After the initial shock of receiving a diagnosis of prostate cancer, some men may let their stress and anxiety over the disease overrule them on making better choices regarding appropriate treatment. This is what recent research concluded from more than 1,500 men who were newly diagnosed with localized prostate cancer.
What was found was the majority of men suffering from anxiety and distress were more likely to choose surgery and radiation therapy over another form of treatment called active surveillance. Even though there was an association between anxiety and more aggressive treatment, it didn’t prove cause and effect.
Active surveillance also known as “watchful waiting” is a clinically viable option without any of the side effects that can come with surgery or radiation. Years ago active surveillance used to be where a man who was diagnosed with localized prostate cancer – cancer that had not spread and was considered slow growing – would simply live his life if or until he developed symptoms and then those symptoms were treated. Active surveillance of today is a means of closely monitoring a man with the approach of using regular doctor visits with a prostate specific antigen blood test and digital rectal exam about every 6 months. Prostate biopsies may be done every year as well. If there are any changes to the test results, a doctor will then talk to a man about other treatment options.
This study found that the more emotional distress a man was experiencing after his diagnosis even of low-risk prostate cancer, the more likely he was to choose more aggressive treatment of surgery or radiation. Men with localized, low-risk prostate cancer are given the option of active surveillance as it is considered to be a clinically viable option avoiding the side effects from more aggressive and invasive treatments.

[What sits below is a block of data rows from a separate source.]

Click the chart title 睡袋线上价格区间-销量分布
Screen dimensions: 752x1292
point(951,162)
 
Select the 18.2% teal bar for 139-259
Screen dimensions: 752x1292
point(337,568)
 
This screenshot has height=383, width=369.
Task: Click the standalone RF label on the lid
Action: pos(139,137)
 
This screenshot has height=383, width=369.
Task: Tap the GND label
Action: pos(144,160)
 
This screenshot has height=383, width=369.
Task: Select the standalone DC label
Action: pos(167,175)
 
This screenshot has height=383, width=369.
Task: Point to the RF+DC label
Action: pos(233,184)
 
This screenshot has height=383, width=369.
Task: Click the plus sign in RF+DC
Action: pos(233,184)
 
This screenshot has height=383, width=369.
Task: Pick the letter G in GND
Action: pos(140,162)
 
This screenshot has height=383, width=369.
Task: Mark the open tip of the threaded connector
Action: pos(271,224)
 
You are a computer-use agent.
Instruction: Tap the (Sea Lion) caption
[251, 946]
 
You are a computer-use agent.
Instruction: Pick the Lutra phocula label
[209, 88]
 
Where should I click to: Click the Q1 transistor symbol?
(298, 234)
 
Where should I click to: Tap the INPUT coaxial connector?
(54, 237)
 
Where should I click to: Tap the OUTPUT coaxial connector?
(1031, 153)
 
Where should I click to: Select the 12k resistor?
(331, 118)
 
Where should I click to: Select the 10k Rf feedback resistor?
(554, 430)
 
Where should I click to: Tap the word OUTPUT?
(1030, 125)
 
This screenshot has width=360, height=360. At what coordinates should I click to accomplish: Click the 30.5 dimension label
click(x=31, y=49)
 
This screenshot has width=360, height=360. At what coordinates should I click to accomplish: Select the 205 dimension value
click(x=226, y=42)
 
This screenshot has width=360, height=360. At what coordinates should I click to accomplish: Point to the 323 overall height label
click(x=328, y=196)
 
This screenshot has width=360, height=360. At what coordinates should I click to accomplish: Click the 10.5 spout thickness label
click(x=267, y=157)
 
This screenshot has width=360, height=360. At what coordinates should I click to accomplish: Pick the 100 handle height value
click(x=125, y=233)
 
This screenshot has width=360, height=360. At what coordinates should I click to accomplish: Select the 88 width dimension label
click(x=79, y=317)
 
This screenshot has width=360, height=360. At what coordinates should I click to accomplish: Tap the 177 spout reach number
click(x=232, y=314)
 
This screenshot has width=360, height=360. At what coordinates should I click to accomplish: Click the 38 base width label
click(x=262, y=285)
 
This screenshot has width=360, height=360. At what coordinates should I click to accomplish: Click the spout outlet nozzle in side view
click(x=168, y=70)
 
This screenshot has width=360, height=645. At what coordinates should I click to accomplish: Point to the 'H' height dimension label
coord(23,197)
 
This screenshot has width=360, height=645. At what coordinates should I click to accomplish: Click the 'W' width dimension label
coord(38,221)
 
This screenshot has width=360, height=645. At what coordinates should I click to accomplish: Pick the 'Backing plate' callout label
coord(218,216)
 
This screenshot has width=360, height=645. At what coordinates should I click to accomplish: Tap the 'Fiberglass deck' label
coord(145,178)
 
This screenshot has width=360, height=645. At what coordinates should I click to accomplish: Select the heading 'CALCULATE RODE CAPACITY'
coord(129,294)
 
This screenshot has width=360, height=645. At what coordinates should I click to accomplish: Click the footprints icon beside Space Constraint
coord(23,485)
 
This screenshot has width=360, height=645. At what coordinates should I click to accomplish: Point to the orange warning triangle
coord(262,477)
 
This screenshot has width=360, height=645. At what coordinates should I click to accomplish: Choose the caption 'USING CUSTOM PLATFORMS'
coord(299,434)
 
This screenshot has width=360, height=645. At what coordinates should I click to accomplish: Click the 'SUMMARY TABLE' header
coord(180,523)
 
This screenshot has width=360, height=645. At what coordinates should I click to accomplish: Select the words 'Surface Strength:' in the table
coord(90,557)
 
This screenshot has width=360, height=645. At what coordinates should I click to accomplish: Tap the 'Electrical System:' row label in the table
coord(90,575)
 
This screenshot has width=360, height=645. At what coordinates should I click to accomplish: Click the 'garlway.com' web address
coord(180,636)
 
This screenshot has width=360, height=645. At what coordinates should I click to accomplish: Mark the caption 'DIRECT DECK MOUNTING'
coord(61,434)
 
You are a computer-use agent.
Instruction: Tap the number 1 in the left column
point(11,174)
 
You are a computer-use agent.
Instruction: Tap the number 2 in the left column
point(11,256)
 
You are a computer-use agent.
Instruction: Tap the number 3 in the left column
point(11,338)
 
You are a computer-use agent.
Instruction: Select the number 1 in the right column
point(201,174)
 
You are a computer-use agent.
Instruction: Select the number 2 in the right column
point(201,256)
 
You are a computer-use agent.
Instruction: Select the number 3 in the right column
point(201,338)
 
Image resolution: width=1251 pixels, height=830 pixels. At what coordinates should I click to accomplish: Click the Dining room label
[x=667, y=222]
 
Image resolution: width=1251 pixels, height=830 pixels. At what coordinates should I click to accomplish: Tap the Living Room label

One concern of choosing surgery or radiation over active surveillance is the side effects of erectile dysfunction and urinary incontinence. These situations can be avoided in men with low-risk prostate cancer by choosing active surveillance.
The results from this study may help physicians to better identify and help men who are experiencing a great deal of distress and anxiety on dealing with their diagnosis. If a man’s distress is influencing his treatment choice, this is where a physician can intervene by providing information that is understandable about the patient’s prostate cancer which can help improve and reduce invasive treatment procedures that can lead to overtreatment and unnecessary side effects.
The ultimate goal is to help improve the treatment decision-making process to help improve a man’s quality of life.